Item 4.01. Changes in Registrant’s
Certifying Accountant.
(a) On
April 7, 2017, General Steel Holdings, Inc. (the “Company”) engaged Simon & Edward, LLP (“S&E”)
as its principal accountant and dismissed Friedman LLP (“Friedman”) from that role. The change in accountants was approved
by the Company’s Audit Committee.
The
audit report of
Friedman on the Company’s financial
statements for the fiscal years ended December 31, 2015 and 2014 contained no adverse opinion or disclaimer of opinion, but
the report
raised substantial doubt about the Company’s ability to
continue
as a going concern
.
During
the Company’s two most recent fiscal years ended December 31, 2015 and 2014, which were audited by Friedman, and
for the year ended December 31, 2016 and the subsequent interim period through
April 7, 2017, the Company had no
“disagreements” (as described in Item 304(a)(1)(iv) of Regulation S-K) with Friedman on any matter of accounting
principles or practices, financial statement disclosure, or auditing scope or procedure, which disagreements, if not resolved
to the satisfaction of Friedman, would have caused it to make reference in connection with its opinion to the subject matter
of the disagreements.
During the Company’s two most
recent fiscal years ended December 31, 2015 and 2014, which were audited by Friedman, and for the year ended December 31,
2016 and the subsequent interim period through April 7, 2017, there was no “reportable event” within the meaning
of Item 304(a)(1)(v) of Regulation S-K.
In accordance
with Item 304(a)(3) of Regulation S-K, we furnished
Friedman with a copy of this Form 8-K on August 8, 2017, providing Friedman
with the opportunity to furnish the Company with a letter addressed to the Securities and Exchange Commission stating whether it
agrees with the statements made by the Company herein in response to Item 304(a) of Regulation S-K as the same pertains to Friedman
and, if not, stating the respect in which it does not agree. A copy of Friedman’s response is filed as Exhibit 16.1 to this
Report.
(b)
On
April 7, 2017, the Company engaged S&E as the Company’s new independent registered public accounting firm
effective immediately. The retention of S&E was approved by the Audit Committee.

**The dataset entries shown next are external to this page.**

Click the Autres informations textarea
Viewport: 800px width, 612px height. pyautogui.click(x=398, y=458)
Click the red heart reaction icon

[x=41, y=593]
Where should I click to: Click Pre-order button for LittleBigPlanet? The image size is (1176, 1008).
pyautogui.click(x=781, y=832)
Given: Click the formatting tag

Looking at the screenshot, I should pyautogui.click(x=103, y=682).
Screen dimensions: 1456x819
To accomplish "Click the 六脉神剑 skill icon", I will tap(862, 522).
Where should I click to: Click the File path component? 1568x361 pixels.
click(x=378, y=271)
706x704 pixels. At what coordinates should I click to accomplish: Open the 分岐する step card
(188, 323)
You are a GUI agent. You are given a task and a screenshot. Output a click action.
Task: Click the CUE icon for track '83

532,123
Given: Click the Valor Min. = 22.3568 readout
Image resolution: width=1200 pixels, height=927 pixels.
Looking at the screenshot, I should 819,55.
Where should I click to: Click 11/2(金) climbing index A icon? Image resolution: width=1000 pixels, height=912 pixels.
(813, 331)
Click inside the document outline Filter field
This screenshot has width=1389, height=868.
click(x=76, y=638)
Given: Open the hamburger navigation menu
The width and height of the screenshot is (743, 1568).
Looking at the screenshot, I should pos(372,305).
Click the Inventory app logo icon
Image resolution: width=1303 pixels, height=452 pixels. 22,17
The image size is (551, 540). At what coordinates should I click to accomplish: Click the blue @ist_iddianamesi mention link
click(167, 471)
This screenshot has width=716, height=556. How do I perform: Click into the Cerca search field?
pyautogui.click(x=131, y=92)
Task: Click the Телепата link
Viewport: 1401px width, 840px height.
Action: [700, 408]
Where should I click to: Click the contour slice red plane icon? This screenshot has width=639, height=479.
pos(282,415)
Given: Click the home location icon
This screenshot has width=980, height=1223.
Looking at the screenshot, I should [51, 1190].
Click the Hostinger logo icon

During the Company’s two most
recent fiscal years ended December 31, 2015 and 2014 and for the year ended December 31, 2016 and the subsequent interim
period through April 7, 2017, neither the Company, nor anyone on behalf of the Company consulted with S&E regarding
either: (i) the application of accounting principles to a specified transaction, either completed or proposed; or the type of
audit opinion that might be rendered on the Company’s financial statements, or (ii) any matter that was either the
subject of a disagreement as described in Item 304(a)(1)(iv) of Regulation S-K or a reportable event within the meaning of
Item 304(a)(1)(v) of Regulation S-K.